Endoscopic findings of intestinal lymphangiectasia were first reported by us in 1974 (Case 1 in Table 1) 1).“Scattered white spot”, “white villus”(Fig. 1a) and color change at the villous tip (Fig. 1b) were noticed in the duodenal mucosa. Oozing of the chyle-like fluid was also observed after rubbing the mucosal surface endoscopically (Fig. 1c). Such findings were not recognized in the jejunum (Fig. 1d) and ileum. Dissecting microscopic and histological examination of biopsy specimens obtained from the duodenum was done. Partial defects of the villous tip were noticed under the dissecting microscope (Fig. 2a). This shape was very similar to that of villi observed by endoscopy (Fig. 1b). Scanning electron micrography revealed that the epithelial layer of the villus tip was exfoliated and the lamina propria mucosae was exposed (Fig. 3a and b). Histological studies including transmission electron microscopic examination revealed dilated central lacteal, extruded epithelial layer at villous tip (Fig. 4a), lipid droplets in the absorptive epithelial cell and intracellular space (Fig. 4b), dilatation of intracellular space, closure of tight junction (Fig. 5a) and protein-like substance and chylomicron-like substance in the dilated intracellular space (Fig. 5b).

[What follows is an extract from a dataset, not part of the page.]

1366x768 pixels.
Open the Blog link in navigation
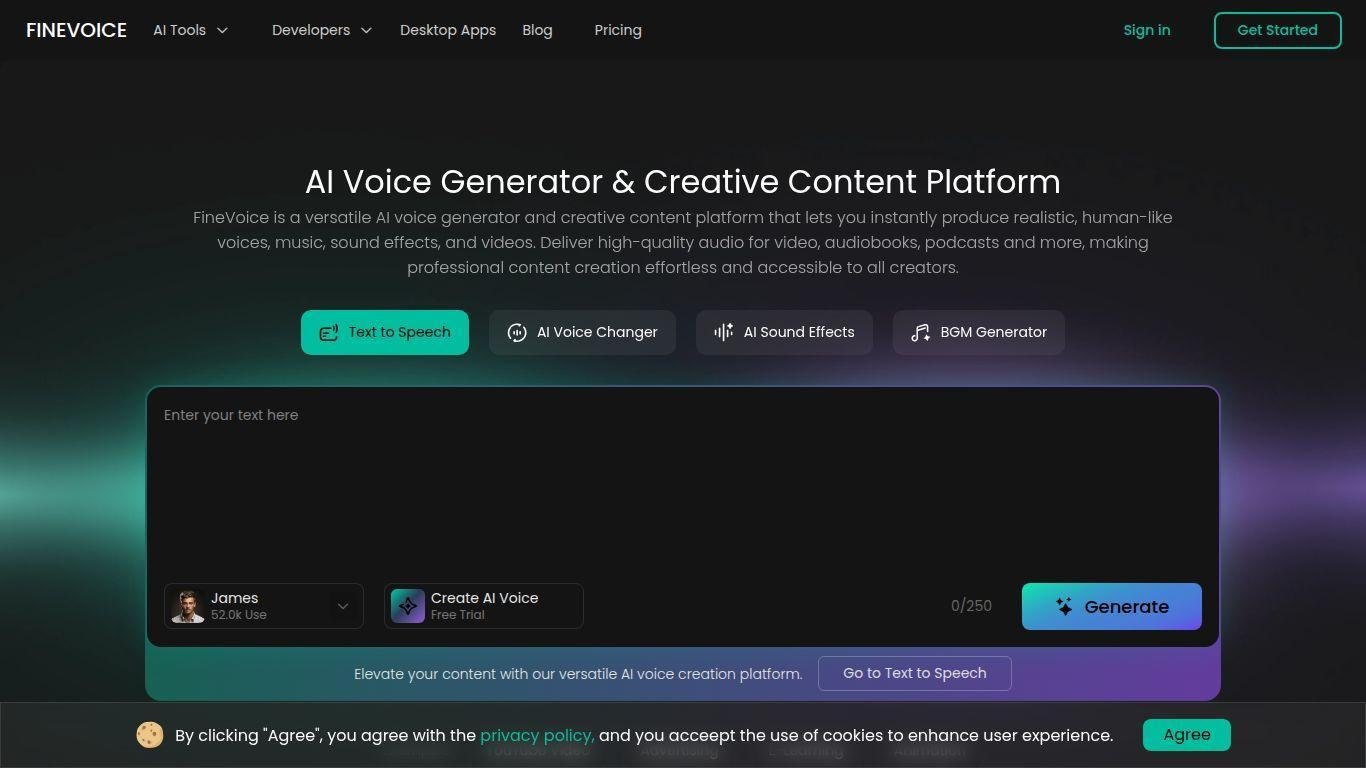pos(537,30)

After that first case report, we carried out endoscopic examination of the duodenum, jejunum and ileum in five cases with protein-losing enteropathy (Case 2~6 in Table 1). These five cases had the small intestinal diseases of lymphangiectasia (Fig. 6a~d), ileal erosions (Fig. 7a), Crohn's disease, malignant lymphoma (Fig. 7b and c) or thoracic duct occlusion with duodenal elevated lesion (Fig. 7d). It was very difficult to presume the relationship between endoscopic findings and the phenomenon of proteinlosing. For instance, in some cases without proteinlosing enteropathy,“scattered white spot”and“white villus”in the small intestine were as widely distributed as in cases with protein-losing enteropathy combined with intestinal lymphangiectasia (Fig. 8).
In Japan, small intestinal endoscopic findings have been reported in 26 cases with protein-losing enteropathy (Table 2). But most of these cases have been examined endoscopically within the limits to the duodenum and upper part of the jejunum.
We have succeeded in making“scattered white spot”by means of experimental blockage of rat's mesenteric lymph vessel (Fig. 10). Marked dilated villous lacteal filled with chylomicron was the characteristic of the histologic appearance of “scattered white spot”. The distribution of “scattered white spot” in rats (Fig. 9) suggests that endoscopic examination of intestinal lymphangiectasia should be done in all parts of the small intestine.
In summary, we reported endoscopic findings of six cases with protein-losing enteropathy in this paper. It was not easy to presume the relationship between endoscopic findings and the phenomenon of protein-losing. We expect that endoscopic examination will play an important role in the study on protein-losing enteropathy.